The Philippines being a vast tropical rainforest, is found to be suited for cacao farming. Since its introduction in the country, cacao has been a staple crop being cultivated and produced. It made the Philippines as the leading cacao producer in Southeast Asia.


Consumption and Production


The Philippines ranked 18th in the cacao producing countries. It produces 10,000 to 12,000 metric tons dried cacao beans. 


The Cacao industry in the country is comprised mainly of small to medium scale farmers concentrated mainly in Mindanao. Based on the Cacao Roadmap of the Department of Agriculture, in 2011, the highest producing areas are the Davao Region and Bukidnon. It yielded 2.84 MT/ ha and 0.77 MT/ha.


The country is currently producing 10,000MT to 12,000MT per year. This is do not suffice the local demand and usage of 50,000MT annually. The Department of Agriculture attributes the rising demand for cacao beans due to the public’s awareness on its benefits and uses such as in the cosmetics, medical and beverage industry. 


The Cacao Opportunity


The Philippine Government has seen the market opportunities for cacao and its byproducts due to growing local and international demand for it. Per the Department of Trade and Industry, the global demand for it is already at 4.7million to 5million metric tons by 2020 while the local supply is already at a deficit of 40,000 metric tons. 

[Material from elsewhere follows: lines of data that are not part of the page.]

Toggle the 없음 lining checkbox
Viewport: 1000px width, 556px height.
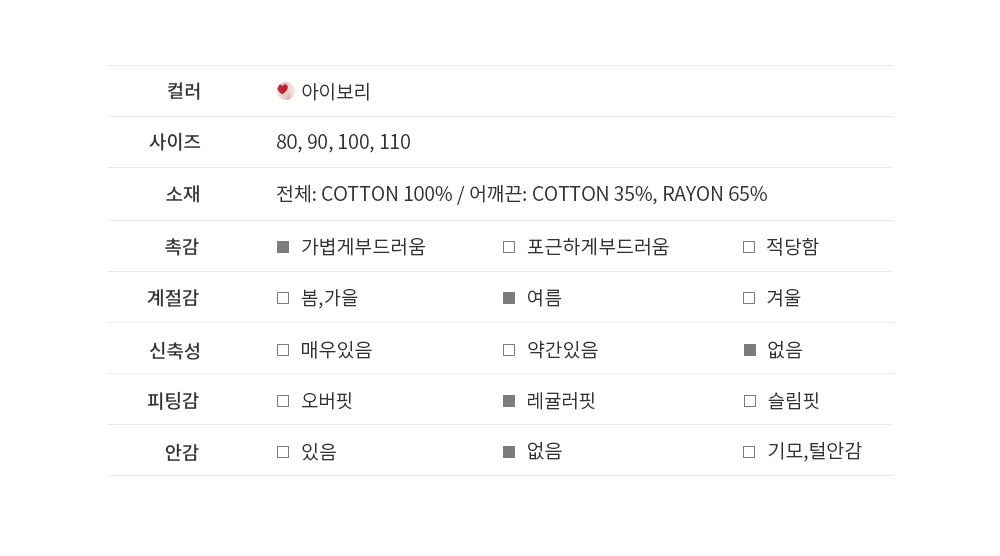tap(509, 452)
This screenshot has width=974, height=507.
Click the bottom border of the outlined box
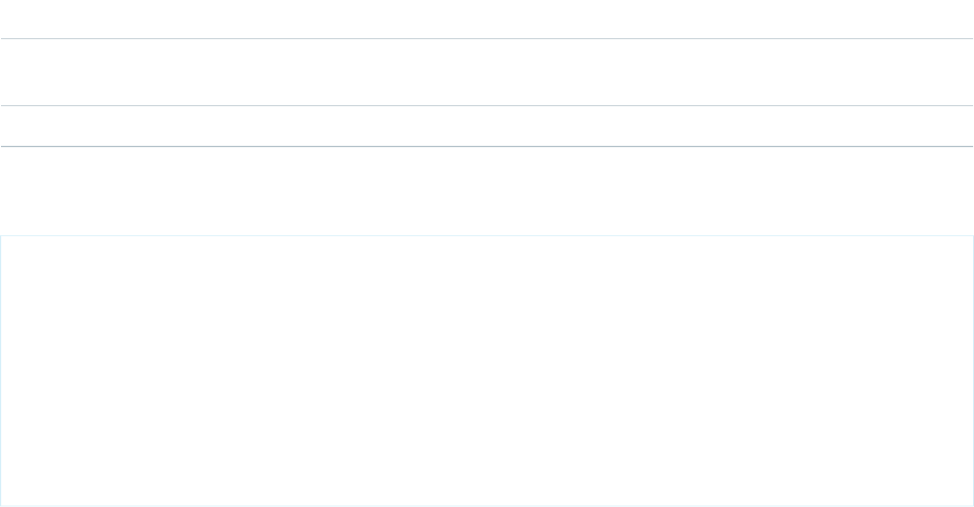click(x=487, y=506)
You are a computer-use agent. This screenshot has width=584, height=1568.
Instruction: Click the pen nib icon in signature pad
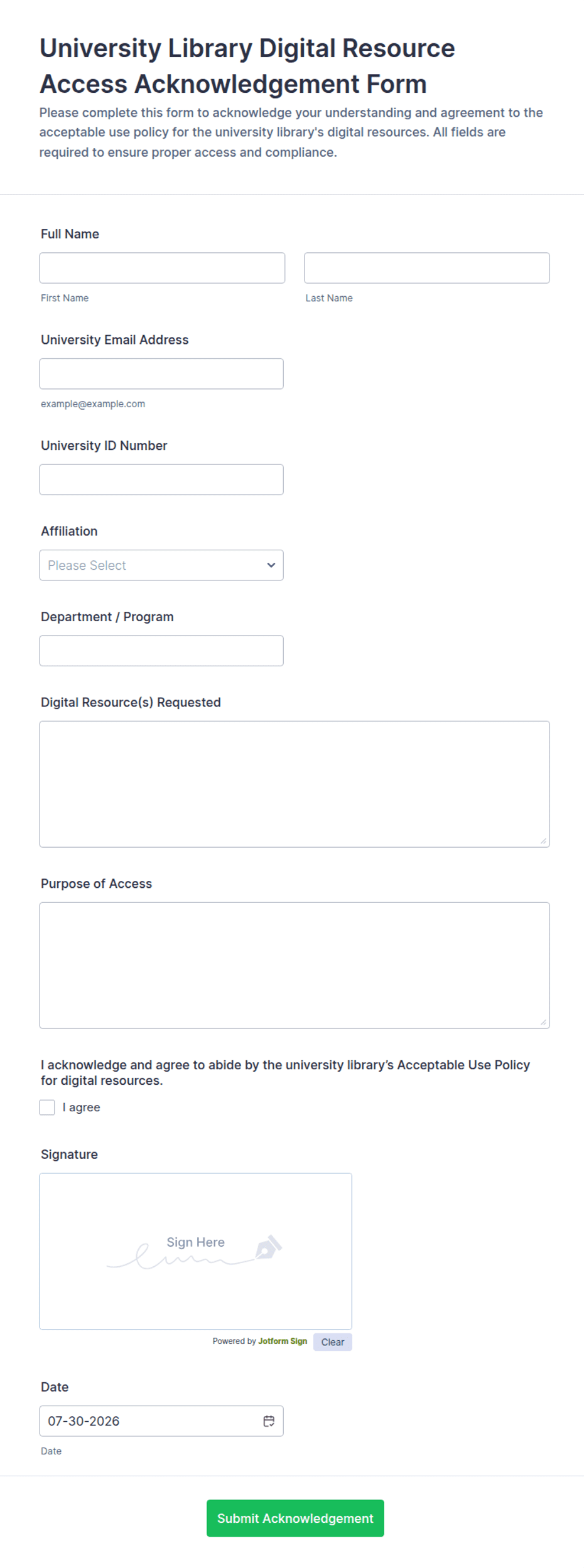coord(268,1247)
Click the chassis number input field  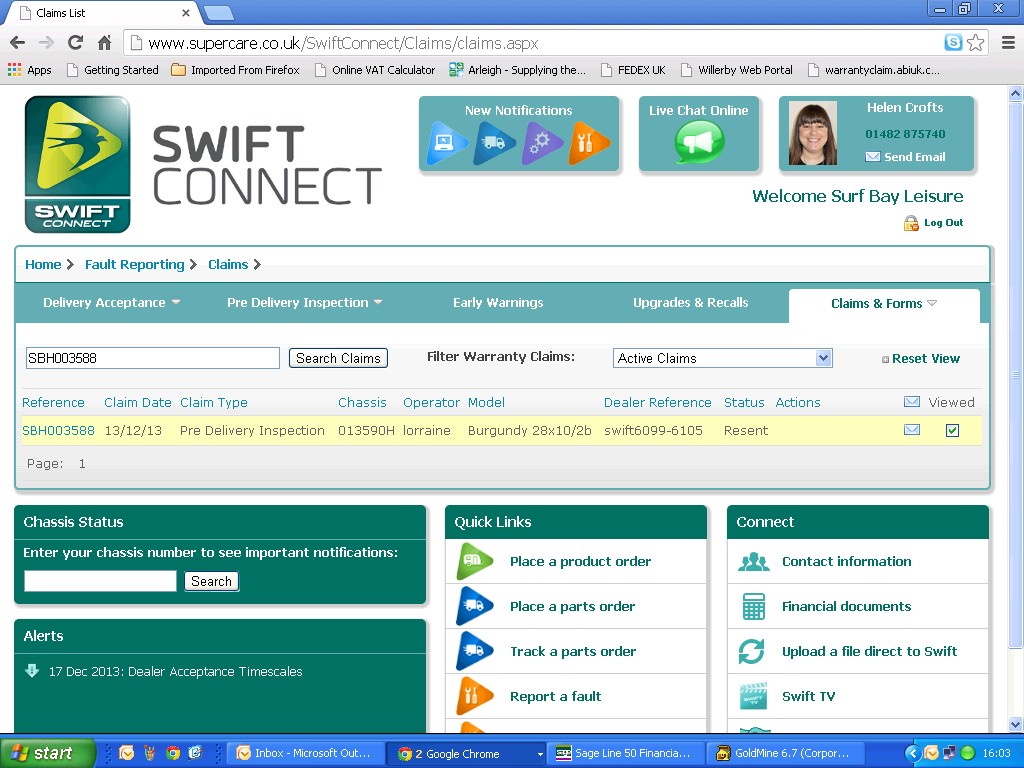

The Department of Agriculture oversees the development of the crop in the country. The department’s Cacao Road Map details the strategies and activities to aid in its production. The department seeks to help in producing high quality seedlings and to educate the farmers with the usage of organic fertilizers and pesticide to improve the value of the beans. 


The Department of Trade and Industry through their Shared Services Facilities (SSF) Project extends assistance to the manufacturers by equipping them with machineries, tools and, knowledge. It also wants to address the manufacturing gaps that hinders the and sustainability and growth of the cacao industry in the country.


Good Harvest aims to contribute to this industry, while also giving back to the community via livelihood opportunities thru seminars and trainings, while taking care of the environment.